» TASK TO CARRY OUT: The copy must hold every line from the one with "Check the Knorex-Contactus-Audience-Search" through the end of the listing, word for word, and must hold no pictures.

» DATASET ENTRIES:
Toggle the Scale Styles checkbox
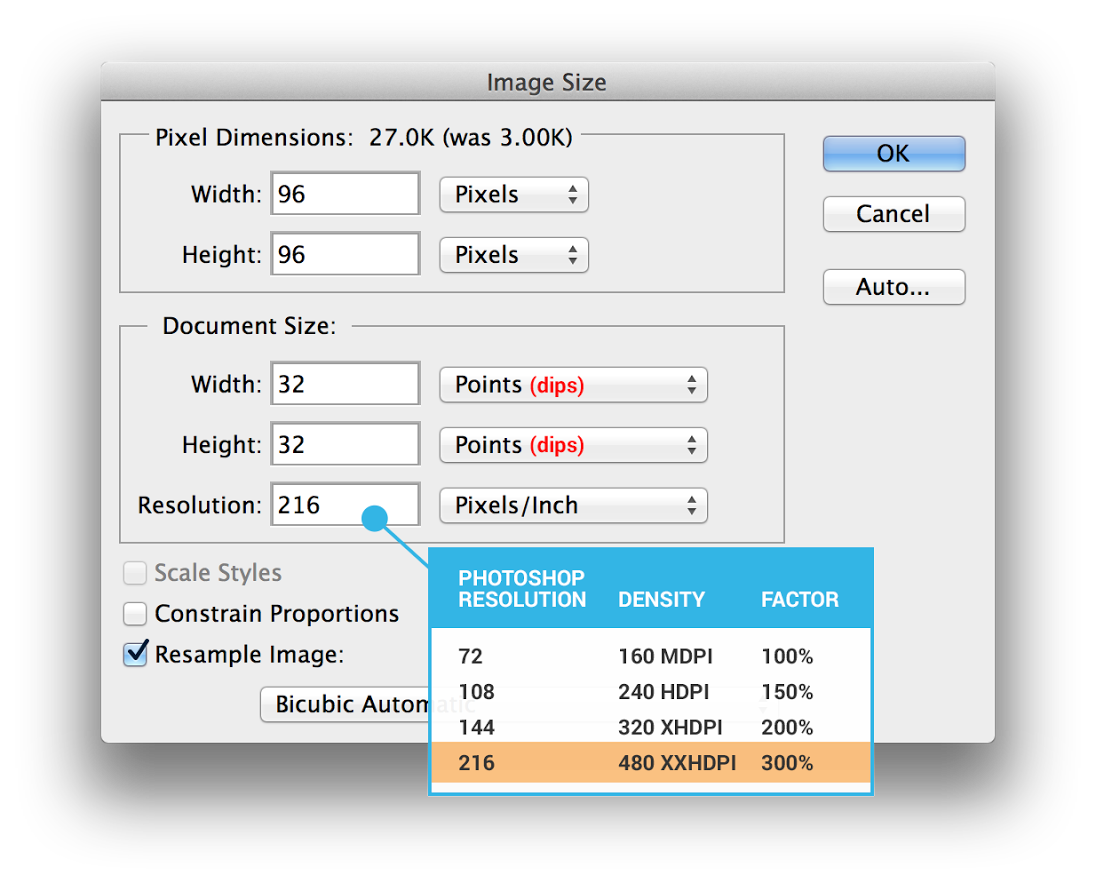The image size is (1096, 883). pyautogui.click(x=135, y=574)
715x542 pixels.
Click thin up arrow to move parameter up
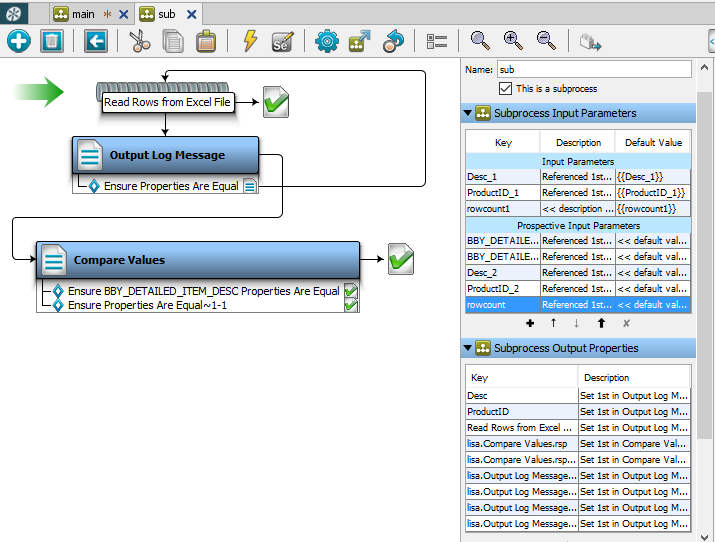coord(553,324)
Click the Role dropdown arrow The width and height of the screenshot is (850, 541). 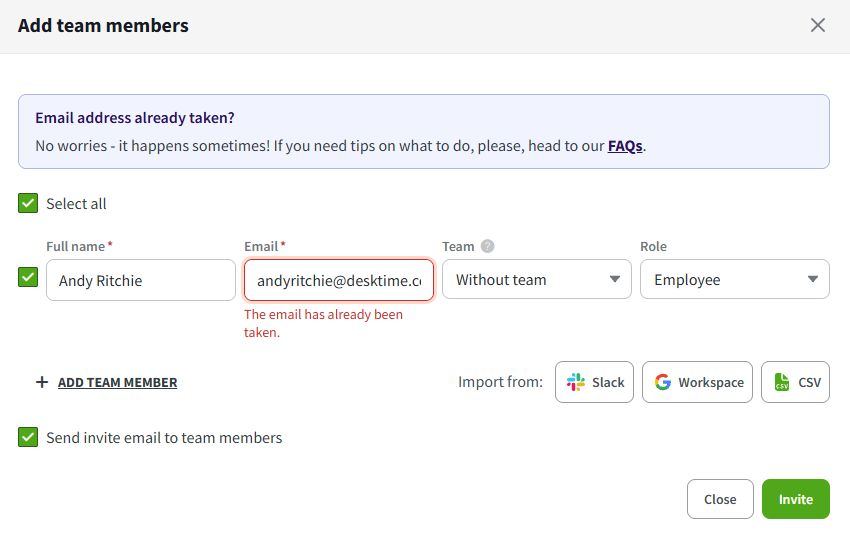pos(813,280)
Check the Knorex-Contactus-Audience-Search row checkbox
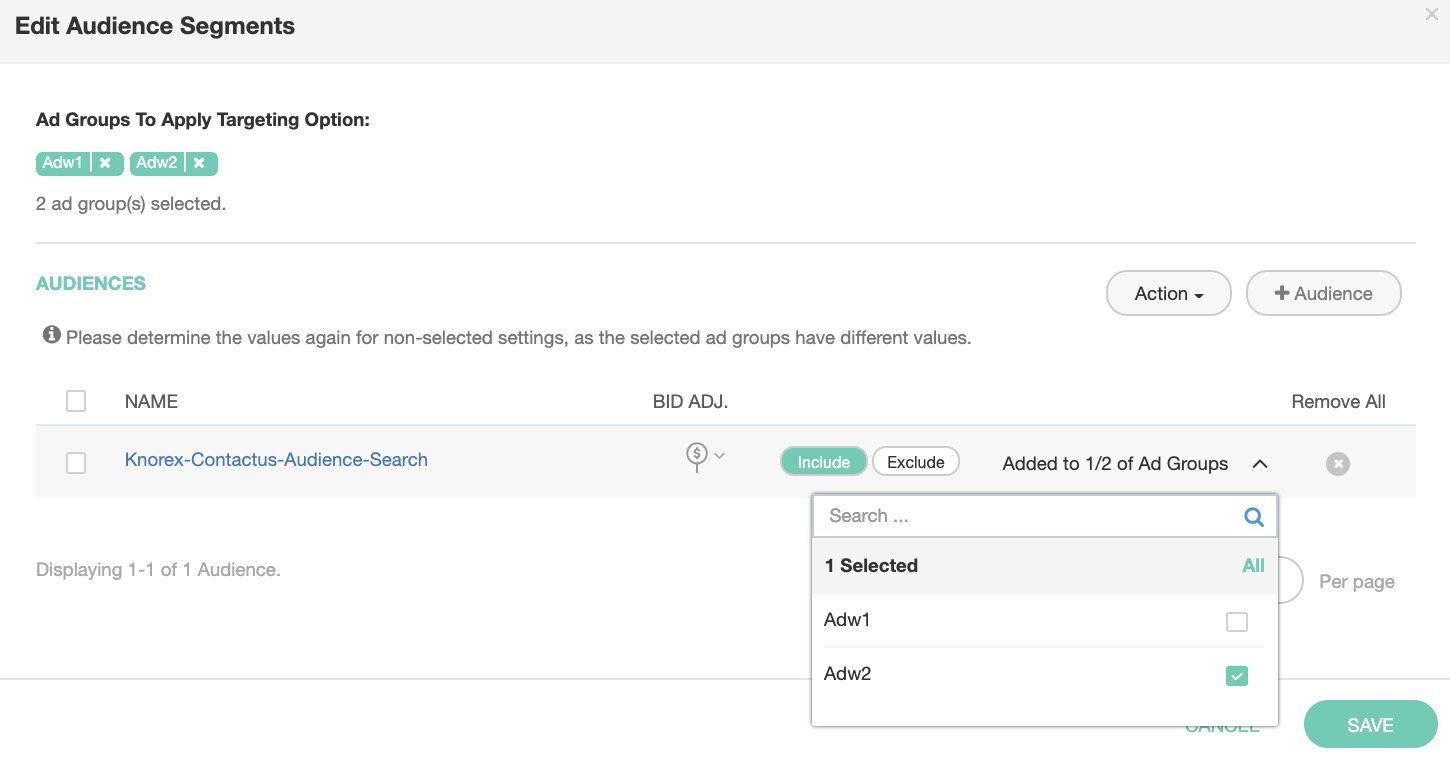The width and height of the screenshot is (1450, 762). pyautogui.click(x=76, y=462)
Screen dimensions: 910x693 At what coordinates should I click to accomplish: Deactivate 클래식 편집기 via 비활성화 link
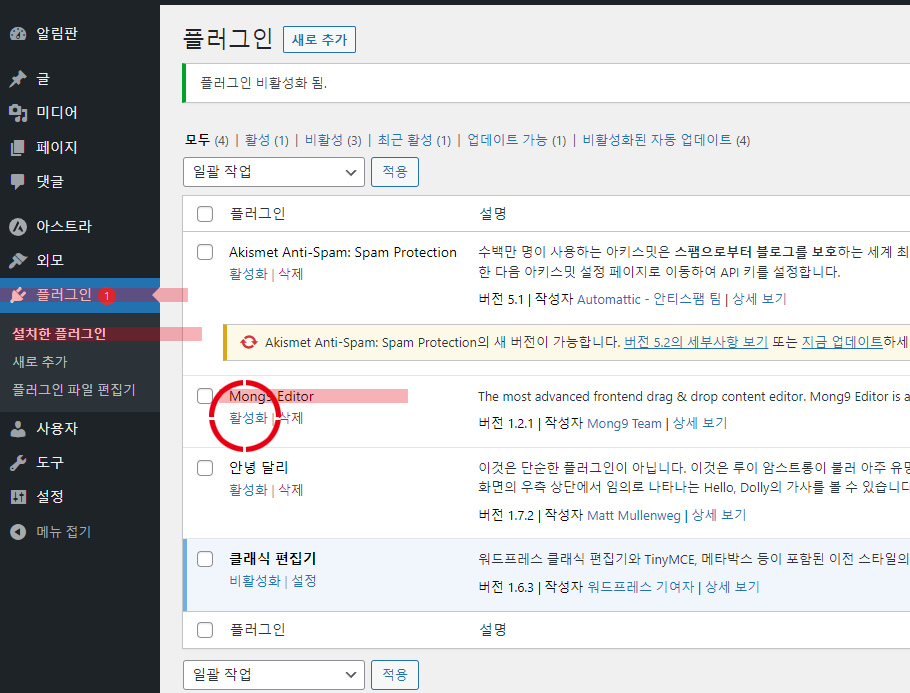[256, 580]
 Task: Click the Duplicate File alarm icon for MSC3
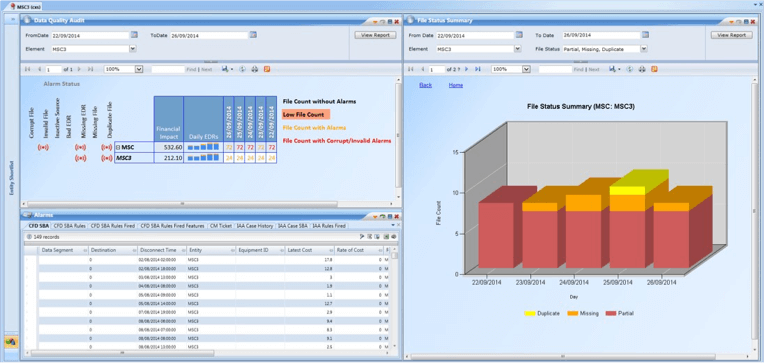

» SOLUTION TO THE EXERCISE:
Check the Knorex-Contactus-Audience-Search row checkbox
The width and height of the screenshot is (1450, 762). pyautogui.click(x=76, y=462)
Screen dimensions: 910x693 At what coordinates should I click to accomplish: Deactivate 클래식 편집기 via 비활성화 link
[256, 580]
 Task: Click the Duplicate File alarm icon for MSC3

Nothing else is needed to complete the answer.